This is quite a long story, so kudo's if you manage to read the entire thing.
I've been on a mental health ward (more specifically, a treatment ward for personality disorders) for about eight months now - it's my fifth admission and I'd like to say 'hopefully, my last', but I know it most likely won't. Most people don't hide their opinion of thinking I'm the most severe case this ward has seen and not transferred in quite a long time. To be completely honest, it hurts when people say that. People I've gotten close to here have asked me, 'do you think you'll ever get out of hospitals completely? Don't you think they should've transferred you to a closed ward a long time ago? What the hell, why didn't they do that yet?'
For a long time, I've been alright with being in hospital. Or maybe not alright, but I coped. I coped with the idea of 'I'm here now, I'm here to get stronger, I'm going to college next september, it's okay.' I thought I could cope with not going to college this year (I actually enjoy learning a lot and I'm hoping to go to college and then university. I'm eightteen and I graduated last spring, one year later than I should've, due to all the stuff that has been going on. I actually should've been in university already, age-wise. All my friends who are not in hospital, are.) but I can't. I miss school. I'm afraid I'll never be able to go back, because I'm too ill. No matter how much I want to, I'm pretty scared that I've been telling myself lies about being able to go back to school.
I'll be out of this ward in approximately four months, because maximum time to be here is a year. The treatment team first told me to go to social services and see if I could get dole. Social services said they couldn't due to a recent law change. Then I went to the municipality, as adviced by social services, to ask if they could do something for me. They told me off and also told me I had to un-register (is this proper English? It's not my native language, I'm sorry) to the municipality since I spent most of my night in another municipality - being the one the hospital is at. I can't register to that one however, since I'd have to register to the hospital's address and that's not allowed by law. That means that the municipality I've lived for over seven years is basically making me homeless - I sleep at the hospital, but when I actually have to unsubscribe (I've postponed it so far) I will not have an address. This, by the way, is also illegal.
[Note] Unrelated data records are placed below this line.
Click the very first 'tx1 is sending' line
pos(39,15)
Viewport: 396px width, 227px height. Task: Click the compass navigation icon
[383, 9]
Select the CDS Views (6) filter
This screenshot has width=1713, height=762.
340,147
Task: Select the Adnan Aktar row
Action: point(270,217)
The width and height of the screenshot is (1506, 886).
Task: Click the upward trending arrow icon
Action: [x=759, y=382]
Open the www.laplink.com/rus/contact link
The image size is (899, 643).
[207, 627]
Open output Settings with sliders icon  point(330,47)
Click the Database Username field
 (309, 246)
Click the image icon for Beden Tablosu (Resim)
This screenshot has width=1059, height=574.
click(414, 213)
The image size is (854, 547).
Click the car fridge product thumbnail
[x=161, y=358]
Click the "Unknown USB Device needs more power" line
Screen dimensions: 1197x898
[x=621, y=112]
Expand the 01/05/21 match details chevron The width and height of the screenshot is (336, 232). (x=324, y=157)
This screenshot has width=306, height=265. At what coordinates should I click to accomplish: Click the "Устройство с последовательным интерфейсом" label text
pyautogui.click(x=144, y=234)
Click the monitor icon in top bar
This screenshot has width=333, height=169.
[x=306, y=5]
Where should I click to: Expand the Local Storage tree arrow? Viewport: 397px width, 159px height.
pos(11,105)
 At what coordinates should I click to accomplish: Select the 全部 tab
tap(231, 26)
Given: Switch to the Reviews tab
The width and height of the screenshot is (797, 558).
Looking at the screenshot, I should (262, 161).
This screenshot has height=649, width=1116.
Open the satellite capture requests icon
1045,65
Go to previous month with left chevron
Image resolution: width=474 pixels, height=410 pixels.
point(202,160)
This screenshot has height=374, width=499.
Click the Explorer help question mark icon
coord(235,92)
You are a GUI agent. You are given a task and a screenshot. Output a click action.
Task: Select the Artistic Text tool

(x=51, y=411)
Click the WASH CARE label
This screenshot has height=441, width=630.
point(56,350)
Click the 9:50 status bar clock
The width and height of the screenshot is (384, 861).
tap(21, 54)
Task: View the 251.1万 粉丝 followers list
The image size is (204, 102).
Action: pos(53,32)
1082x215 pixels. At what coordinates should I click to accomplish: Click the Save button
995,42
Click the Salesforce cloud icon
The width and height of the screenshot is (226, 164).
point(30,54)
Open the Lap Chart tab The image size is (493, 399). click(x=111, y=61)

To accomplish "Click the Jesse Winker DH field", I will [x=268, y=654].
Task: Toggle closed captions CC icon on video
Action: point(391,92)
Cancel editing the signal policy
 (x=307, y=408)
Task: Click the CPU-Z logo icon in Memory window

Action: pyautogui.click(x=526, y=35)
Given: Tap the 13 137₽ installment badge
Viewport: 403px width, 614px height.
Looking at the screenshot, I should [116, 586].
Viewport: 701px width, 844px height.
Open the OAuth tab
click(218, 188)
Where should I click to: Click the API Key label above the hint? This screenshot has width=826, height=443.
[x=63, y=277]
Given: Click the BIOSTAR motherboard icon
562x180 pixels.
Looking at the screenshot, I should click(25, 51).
So, all right. No money, no address. Not a great situation, but the treatment team adviced me to look into sheltered housing (which was not at all a bad idea, even though I hated it at first - I'd like to just live in my own like other eightteen year olds but sheltered housing would also mean I would not be on my own during psychological crisis and other hard times, which is a good idea because I can't cope with those.) but it turned out the hospital could not refer me to sheltered housing - the municipality has to. And since you've read this story so far, you've discovered my municipality is ran by a bunch of assholes, who do not want to refer me because they do not think it is necessary.
I personally would think that major depression, personality disorder, recurring suicidality and self-harming behaviour are pretty great reasons to refer someone to sheltered housing, but whatever. It would cost them money and they rather spend that on things other that are not taking care of the mentally ill.
So right now, there are no options. Literally none. Please do not ask me where my parents are - that's an even longer story. I feel like I've got no perspective, no future, nothing at all. I do not want to become one of those crazy homeless people who go even more crazy because they get no help, but it doesn't look like something other than that is my future right now. Last time I felt this hopeless, which was last september, I ended up sectioned and restrained in medical hospital after overdosing and I didn't gain anything but another traumatic memory, which is a good reason for not wanting to end up there again. I honestly wish they wouldn't have forcedly treated me and I would've just died - I already know I'm not going to get better, I'll only get better at 'dealing with it', and if I'm also going to be homeless, there's seriously no point in staying alive I think.
I'd understand if you don't have any advice for this, but it's nice to just vent, I guess. So thanks for reading this if you did.
- Wow, I'm just disgusted at how everyone seems to be dismissing your case. Is there any sort of government agency that you can report what is happening to you to? Does no one understand that if you're homeless, you're just going to get worse? I'm really concerned.
I do know the feeling of no one taking your case seriously. I've had no one take my case of being abused by my parents seriously, because I'm an adult and the abuser is not a spouse. But, I'll say your case is worse than mine.
It's not about whose case it worse. It's terrible when abuse doesn't get taken seriously - I've had that happen to me before and that's a really bad thing to have happening to you. I'm sorry about your situation, please know that if you want to talk to someone who understands, I'm here for you.
There isn't really anyone I could report to - I did some research and basically I can ask the municipality to 'test their decision based on the principles of decent governance', but that literally means asking the organisation who is screwing up to look at it and ask them if they see they're screwing up. Pretty pointless, I'm afraid. The only thing I could do is take it to the media, but that also means publicly outing myself as someone with severe mental illness, and that's not something I'd really like to do of course.
- Yeah, I see your point. It would be pointless to ask the organization anything.
As for the media, it is worth the risk. You're at a point of needing a last resort. If you don't want to be publically known, then you can ask to remain anonymous, at least with public publishings and air time. The media can be really effective at investigating and helping people who have been wronged. And, if anyone acts negativity towards your situation, they're not worth anything.